Robert Montgomery was an Argyll-born weaver’s son who became a headmaster in Huddersfield. While the archive is light on his papers, it may contain a long-lost gem of Highland romanticism, Robert’s draft novel The Last of the Clans. Or perhaps not – as his son, Neil, wryly writes in a preface:
“For the main part, however, the novel is hardly a success. My father never intended to publish it, or if he ever entertained such an idea he quickly abandoned it.”
Neil Montgomery was a distinguished psychiatrist who became the superintendent of Storthes Hall Hospital, a Huddersfield asylum. He had a strong interest in metaphysics, literature and theological matters with a particular interest in the philosophical poetry of Denis Saurat (1890-1958), an Anglo-French scholar, writer and broadcaster.

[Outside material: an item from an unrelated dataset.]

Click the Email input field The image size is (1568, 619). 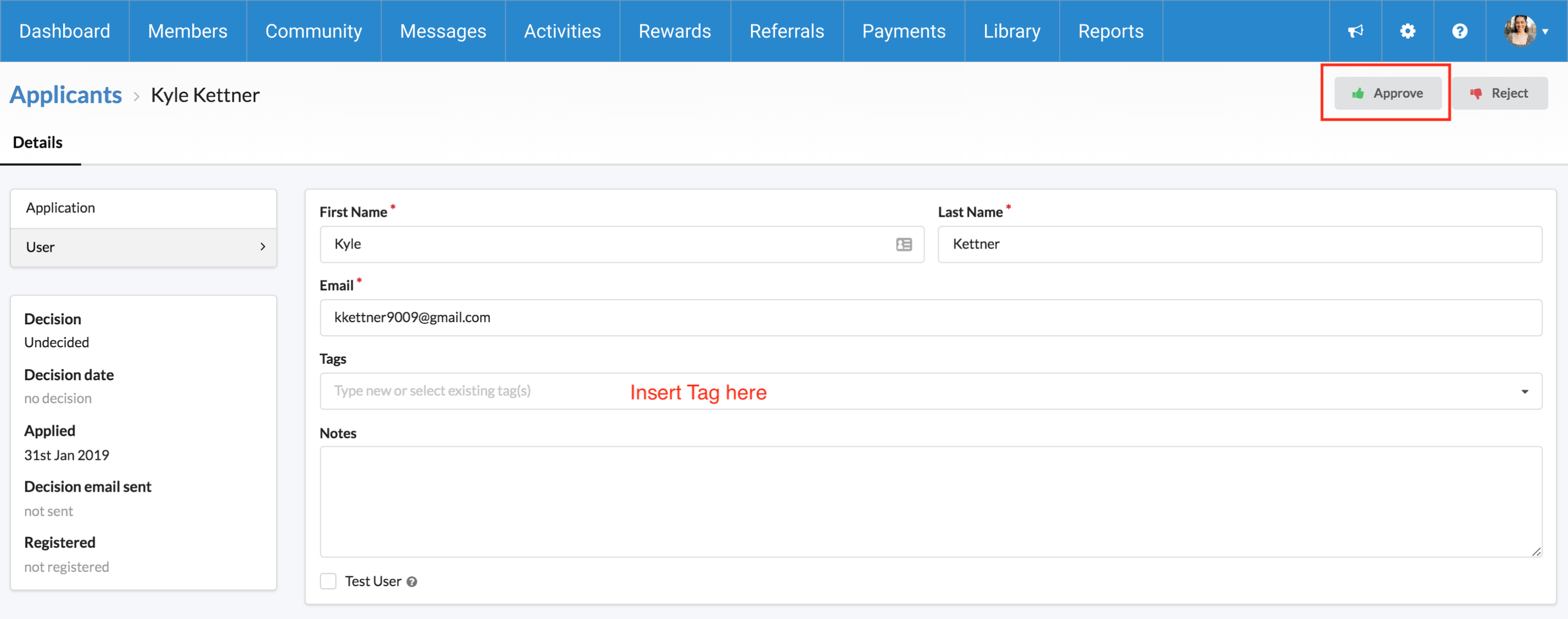pos(930,318)
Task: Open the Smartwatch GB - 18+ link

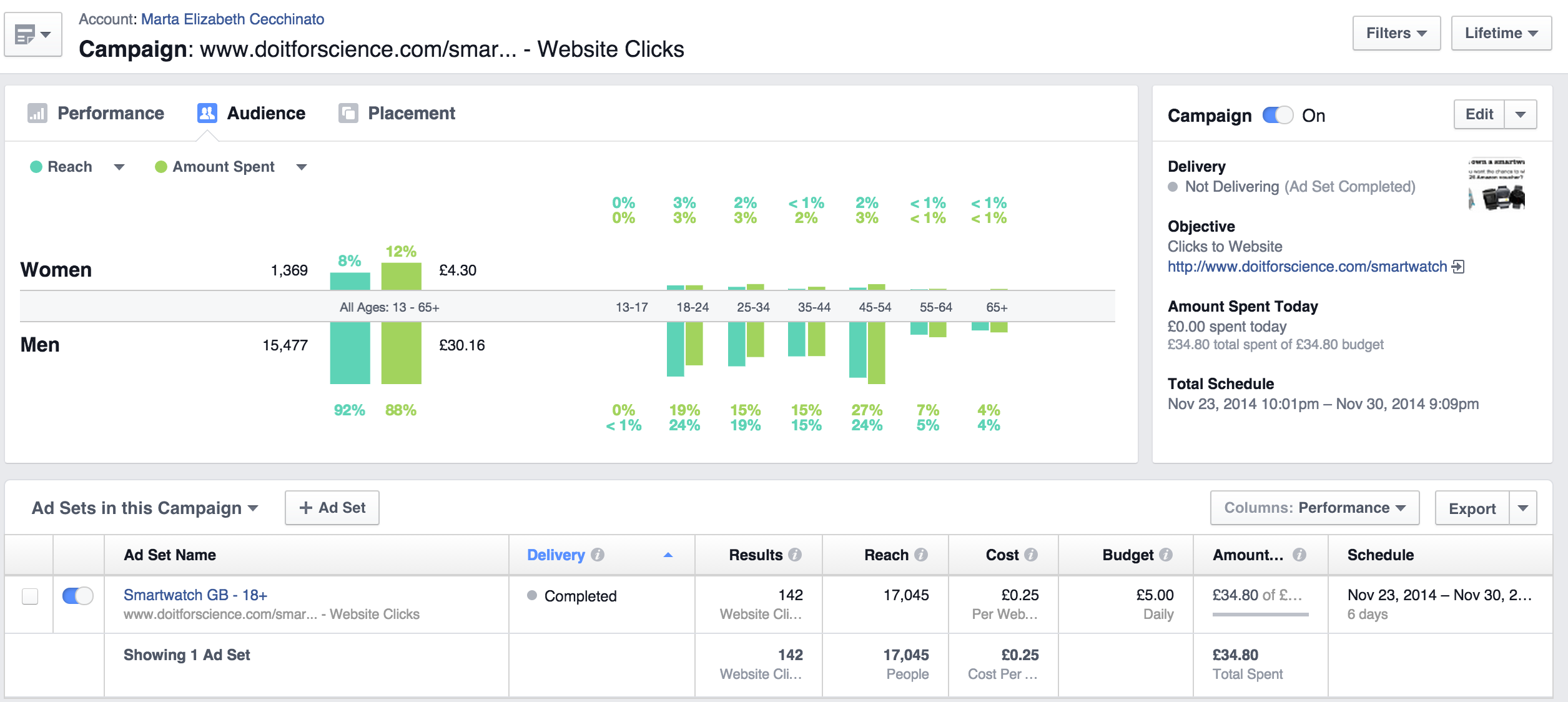Action: (x=195, y=595)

The Montgomery children went on to excel in divergent fields. Hugh Montgomery studied at Merton College, Oxford and became a physicist, working among other places at the Harwell Research Laboratory in Oxford. He was a member of the Scottish Arctic Club and one of the features of the family archive are his photographs of expeditions to Greenland and Iceland in the 1970s and 1980s. Lesley Montgomery (who in 1986 married Alan Le Claire, also a physicist and originally Hugh Montgomery’s boss) became a much respected librarian, finishing her career as Librarian of Worcester College, Oxford (1977-1992). She was an expert, in particular, on seventeenth-century Britain, a hub of scholarly work on the period, and friend to researchers, reflected in the large pile of letters from Eric Sams, a musicologist and a Shakespeare scholar. The archive also features Lesley’s literary works as a playwright and author, including the script she wrote for Worcester College students to dramatize the Putney Debates of 1647, which was eventually produced for BBC radio. She went on to write other BBC Third Programme documentaries and to write and lecture on subjects including Kenelm Digby (manuscripts collected by Digby can be found in the Bodleian [PDF]).
The Montomery family archive is notable for the warmly affectionate, psychologically informed, intellectually stimulating, and open-minded correspondence between family members. In a letter from Neil Montgomery to Lesley, then 24, on the 16th of June, 1951, he writes about divorce, repression, the emancipation of women and the sexual sphere.
“The insistence on feminine chastity is of course a culture pattern belonging to a firmly based patriarchal society […] the demand for chastity of wives and daughters is basically the jealousy of the “Old Man”, the father, against all younger males. […] Nevertheless in a properly regulated society the vote will be a useful thing to have. So too will sexual freedom. Women will then be able to choose chastity freely and not forced to accept it as something imposed upon them by the lordly male. And that, unless I am much mistaken, will be in basic accord with the normal woman’s nature. […] Deep in her bones woman knows what the biological meaning of all this sex business is. She must have a stable home for the children which are born. Therefore she is instinctively against promiscuity. […] So then I come back to my genial Victorian corner. The sanctity of marriage is not overthrown. Women can still be paragons of virtue, and at the same time I can lay claim to be in the vanguard of modern thought. Did ever you know a better of [sic] example of having one’s cake and one’s halfpenny?”
The archive is particularly strong on early twentieth-century psychological theories, and their intersections with literature, philosophy and theology. It is also notable for Neil Montgomery’s correspondence with Philippe Mairet and W.T. (Travers) Symons, editors of the New English Weekly; the long sequence of letters from Eric Sams to Lesley Le Claire; a series of draft articles written by the mathematician Ethel Maud Rowell; and the transatlantic, wartime letters written by Margaret Montgomery (the honorary secretary of the Huddersfield Association of University Women) to Lydia Lagloire of Quebec City, Canada (a fellow University Woman) which touch on conditions in the U.K. and Canada and the political situation in Quebec, among many other matters.